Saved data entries
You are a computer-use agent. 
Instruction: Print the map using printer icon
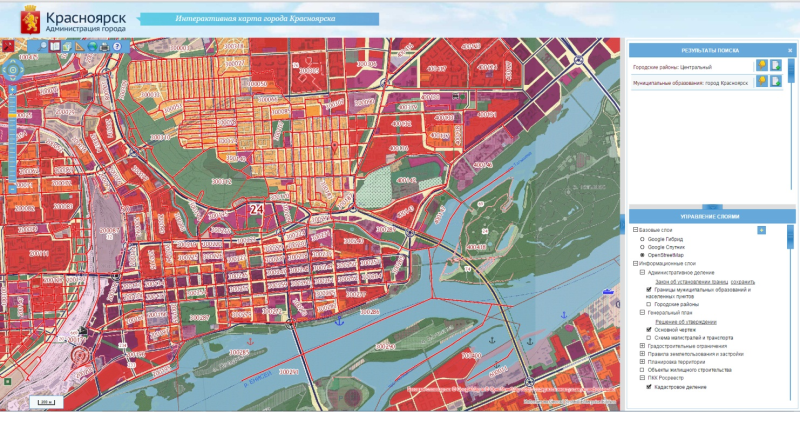pos(104,46)
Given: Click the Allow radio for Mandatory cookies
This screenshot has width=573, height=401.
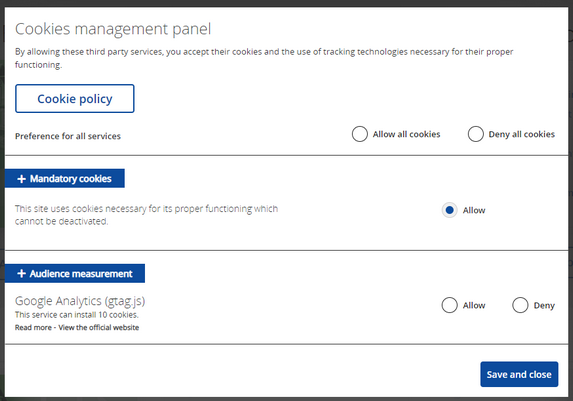Looking at the screenshot, I should (x=449, y=210).
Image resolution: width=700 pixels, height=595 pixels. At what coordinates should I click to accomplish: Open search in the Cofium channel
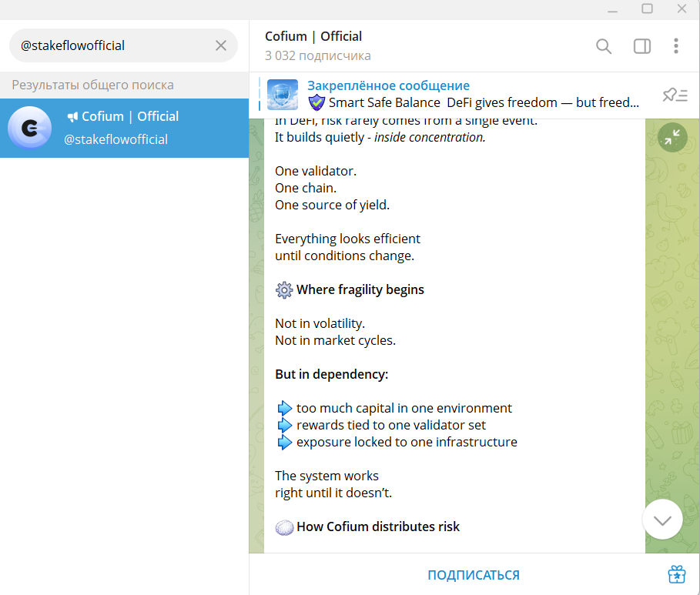(x=604, y=46)
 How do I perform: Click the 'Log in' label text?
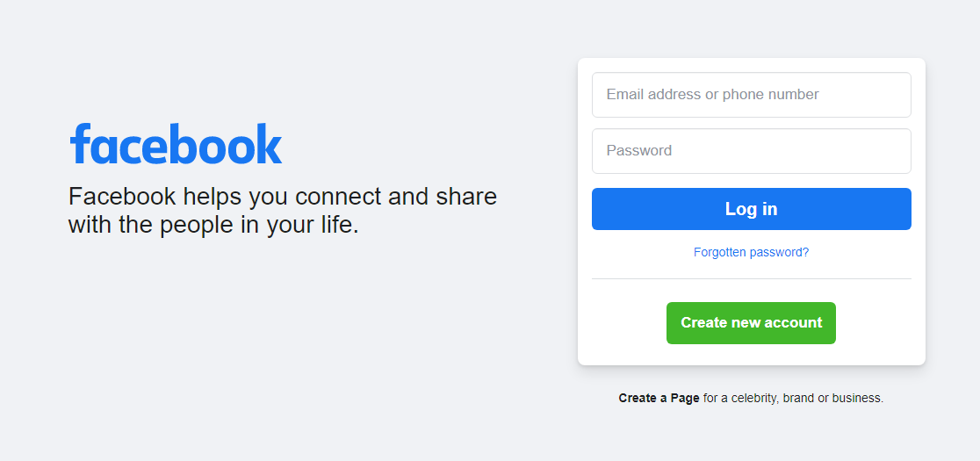pos(752,209)
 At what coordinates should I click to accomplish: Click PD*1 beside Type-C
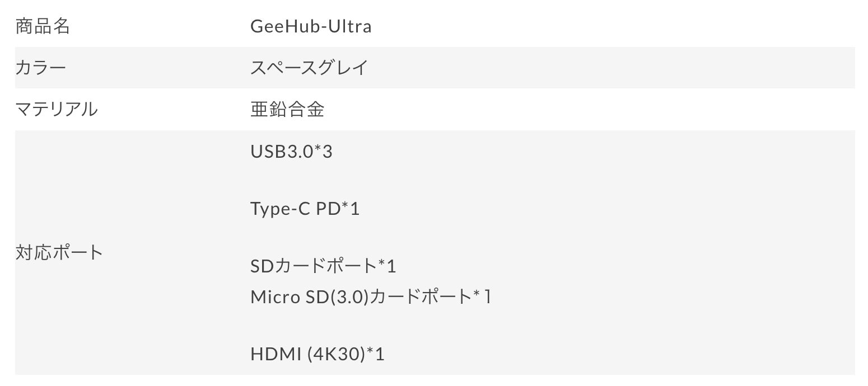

## INSTRUCTIONS FOR THE TASK
In your copy of the records above, include every line exactly but no pictures.

## PROBLEM SOLUTION
You are a computer-use agent. 
Instruction: Print the map using printer icon
pos(104,46)
Given: Click the Allow radio for Mandatory cookies
This screenshot has width=573, height=401.
Looking at the screenshot, I should (x=449, y=210).
Image resolution: width=700 pixels, height=595 pixels. At what coordinates should I click to accomplish: Open search in the Cofium channel
(x=604, y=46)
 How do I perform: Click the 'Log in' label text?
pos(752,209)
 At what coordinates should I click to accomplish: Click PD*1 beside Type-C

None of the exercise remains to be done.